Peanutty Red Amaranth

I love red amaranth, even though it has shown me ‘pepper’.

Last December, I had a peanutty red amaranth side dish on my Big 60 menu.

BIG 60 is an annual ‘pop up’ culture and lifestyle installation which is organized and installed by A Whitespace Creative Agency BIG 60 is an annual ‘pop up’ culture and lifestyle event by A Whitespace Creative Agency (AWCA) – an event which explores various themes of artistic and culinary creativity. This showcase is hosted annually at A Whitespace Lagos, with a unique theme underlining the event activities for each year. Big 60

In preparation for my first major ‘pop-up’/ restaurant-style gig, I tested recipes, finalised my menu and drew up a shopping list.

Understanding quantities is everything. Everything. See, I didn’t realise that I would be serving no more than a tablespoon of my peanutty red amaranth with the main courses for my dinner…and so I grossly overstated how much red amaranth I would need to cook. I overstated because my premise – leafy vegetables are mostly composed of water and cook down to a tenth of their size.

So I bought, for a princely sum of N12,000 (Twelve Thousand Naira ONLY), three bags of ‘red’, red amaranth.

The night before the event – I started prepping.

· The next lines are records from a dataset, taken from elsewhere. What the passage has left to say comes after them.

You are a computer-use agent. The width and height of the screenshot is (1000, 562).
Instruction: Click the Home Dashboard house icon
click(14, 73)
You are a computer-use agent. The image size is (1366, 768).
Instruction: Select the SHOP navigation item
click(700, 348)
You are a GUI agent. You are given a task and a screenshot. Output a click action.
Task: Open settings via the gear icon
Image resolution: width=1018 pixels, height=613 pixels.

Helpers began to ‘wash the amaranth – it comes dressed in sand so a good wash is essential. Helpers after a couple of hours could only wash one bag.

I began to cook, which took another hour – to chop the veg then saute. In the end, I cooked half a bag. Of which we only served a fifth. By the next day, the unwashed bags had began to rot. In the end, they became compost.

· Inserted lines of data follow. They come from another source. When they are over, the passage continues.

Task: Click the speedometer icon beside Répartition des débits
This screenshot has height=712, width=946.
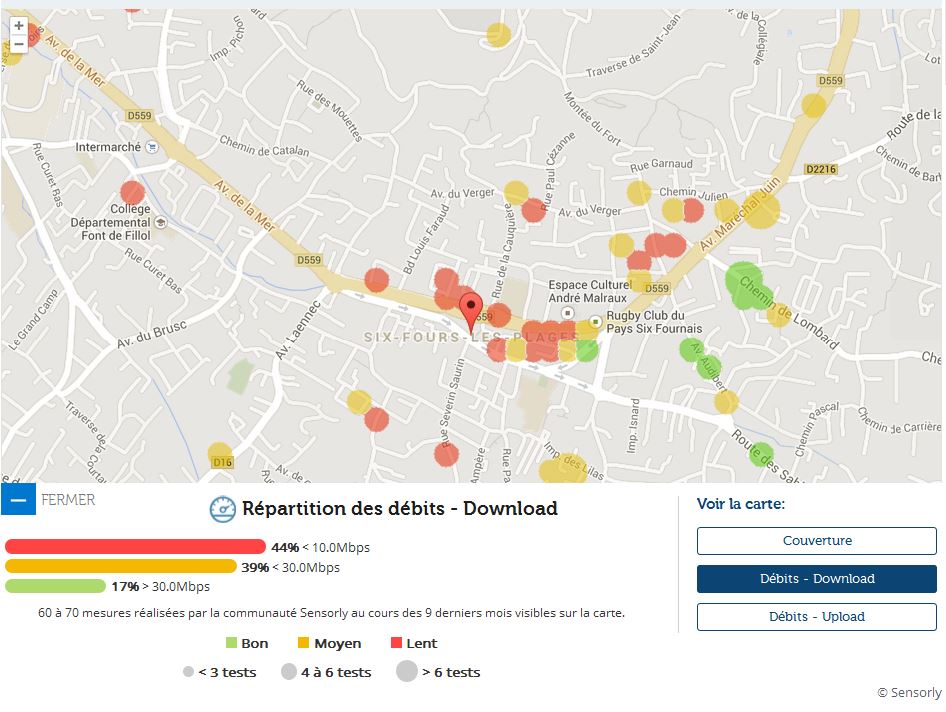Action: pyautogui.click(x=222, y=509)
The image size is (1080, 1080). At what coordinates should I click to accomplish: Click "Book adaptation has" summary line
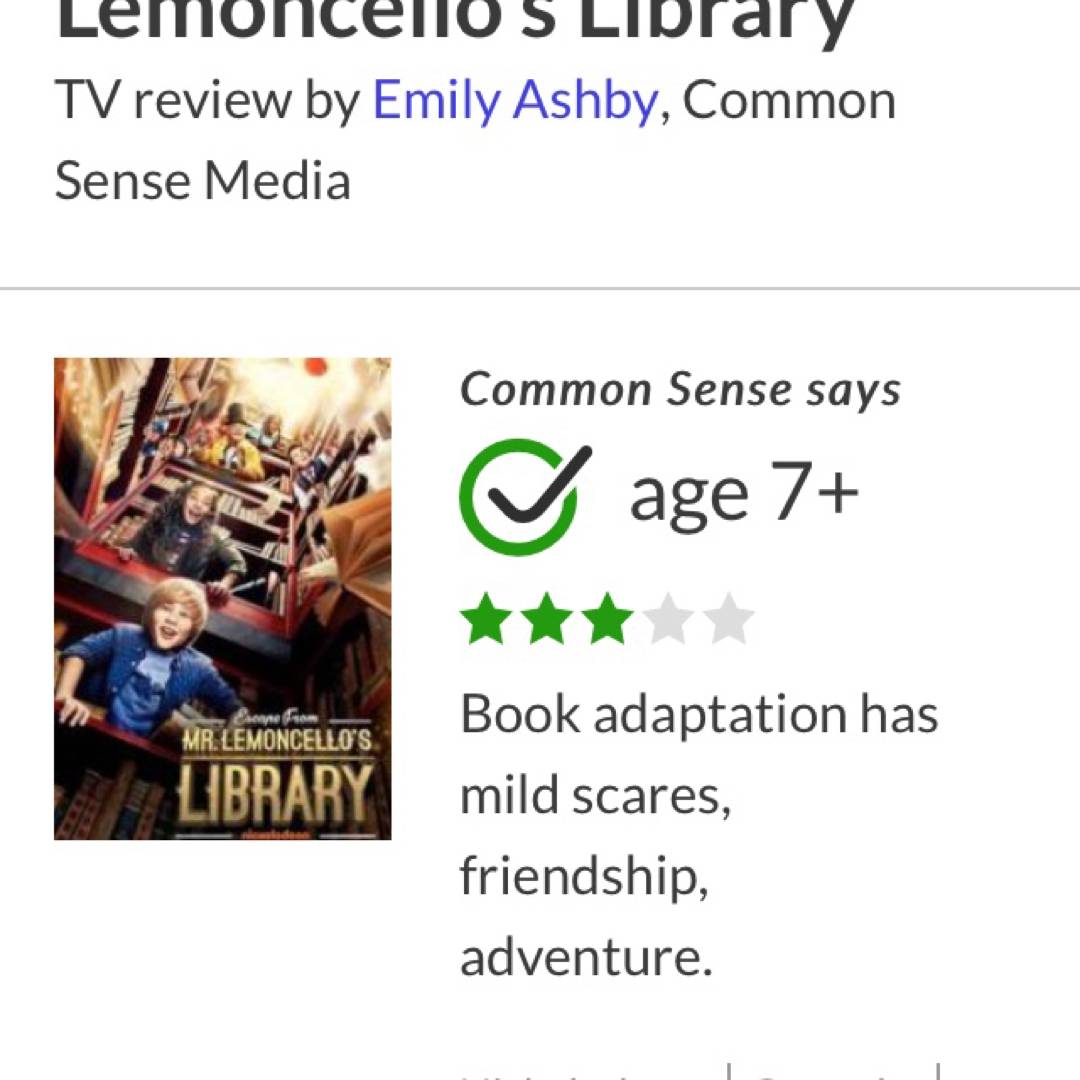pos(699,714)
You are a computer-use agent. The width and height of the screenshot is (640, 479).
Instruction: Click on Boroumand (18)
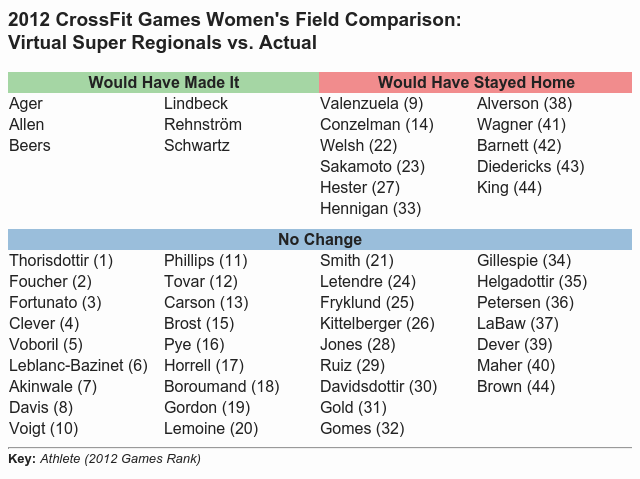[x=221, y=387]
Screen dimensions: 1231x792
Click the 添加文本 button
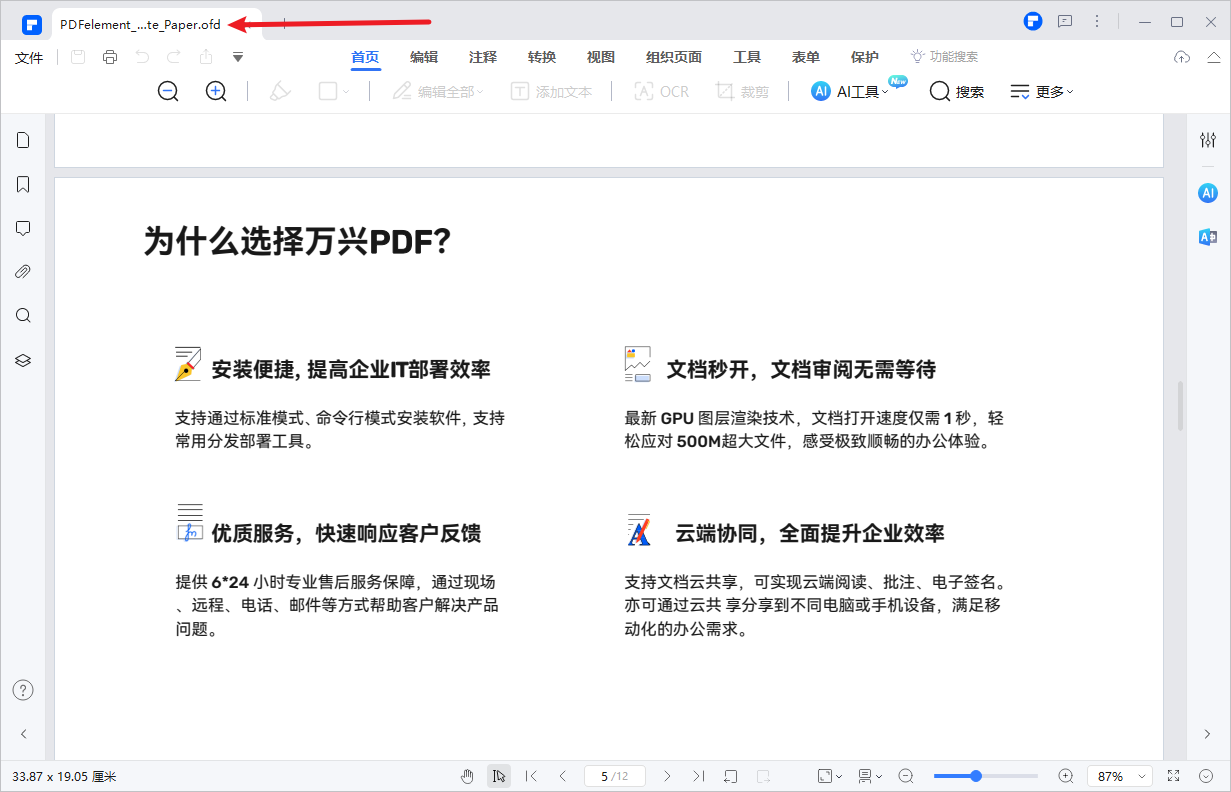pos(553,91)
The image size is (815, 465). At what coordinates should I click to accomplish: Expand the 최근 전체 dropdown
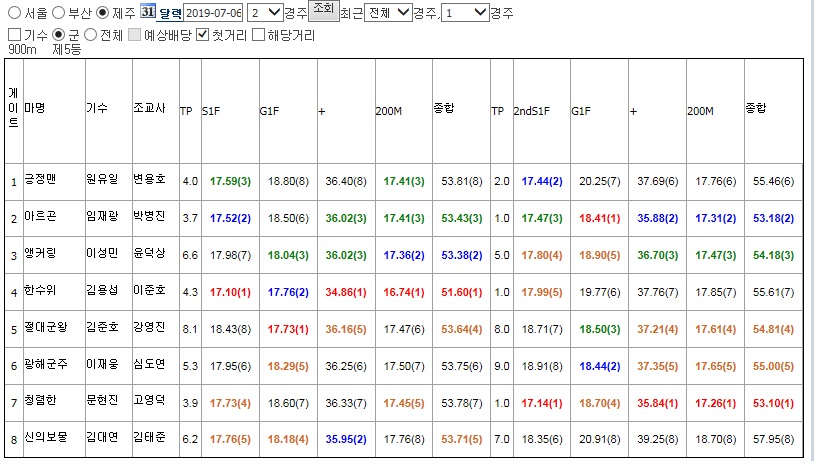(388, 12)
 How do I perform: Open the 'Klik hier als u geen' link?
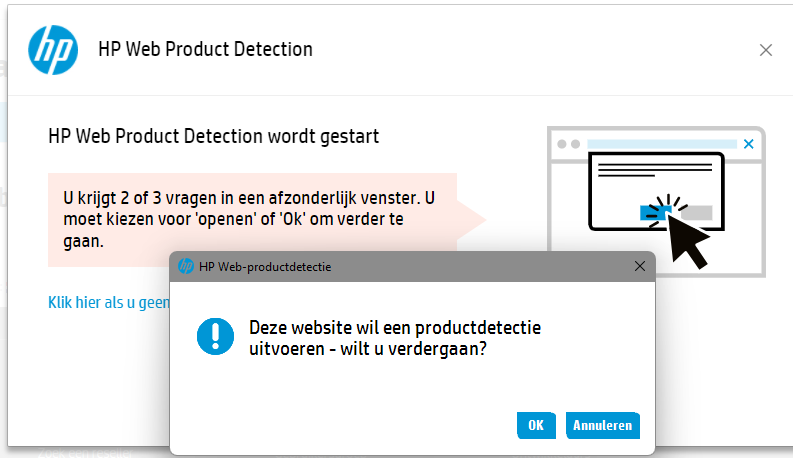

Sigh. Lessons learnt. I’m so much better now at prepping for dinners and dos. Anyhow, here is my winning peanutty red amaranth dish – beloved by everyone who has tasted it.

While it reminds me of the green, I find the texture and results when cooked markedly different. With peanut butter, it takes on a silky creaminess that green doesn’t have. And there’s something about the flavour that’s other worldly in my humble opinion. I LOVE. And the colour too – a beetroot, zobo hue that screams health to me :).

I also like that it is common many cuisines, from Zimbabwean cuisine where it is called Mowa to in Indian cuisine too – so many similarities in our cuisines!

Anyhow, I prep my veg – tomatoes, onions, chilies. I also washed my ‘reds’ and separated leaves from stalks.

Read: Sauteed Greens


Peanut butter? You here? Present ma’am.


The stalks went into the saute with the tomatoes, onions, chilies…did I mention a pinch of salt?


And then after a few minutes, in went the leaves.


The colour then transits from a ‘red’ to purple. Kind of.


I use my peanut butter sauce technique to create a warm peanutty sauce, except here its just peanut butter and hot water

Read: How to make a quick and easy peanut butter sauce

This gets drizzled in


I also throw in a handful of peanuts, because the texture when cooked is amaze balls. The peanuts soften but don’t get soggy, they soften with a delicate crunch. WHICH. I. LOVE.


I taste – I like the nutty flavour to come through, so if need be, I add a dollop or two of creamy peanut butter – homemade, store-bought, crunchy, smooth – whatever tickles your fancy.

Read: How to make spicy peanut butter, Igbo style


The end result is creamy, soft, delicious ‘reds’, perfect with anything.


We had ours with boiled yam but I’ve had it with rice – Jollof :), white and all sorts. Interesting, we got some ‘beans‘ flavour notes (without the flatulence though, Thank God!), I’m not sure why but still, we love it!

Definitely up there with the best things I’ve every made.

What do you do with yours?


  1. Lovely combo–peanuts and red amaranth. I’ll have to try sometime. But I think I stopped reading at 12,000 Naira for 3 bags. Goodness! Guess the N1 for greens are long gone. Are kobos even used any more?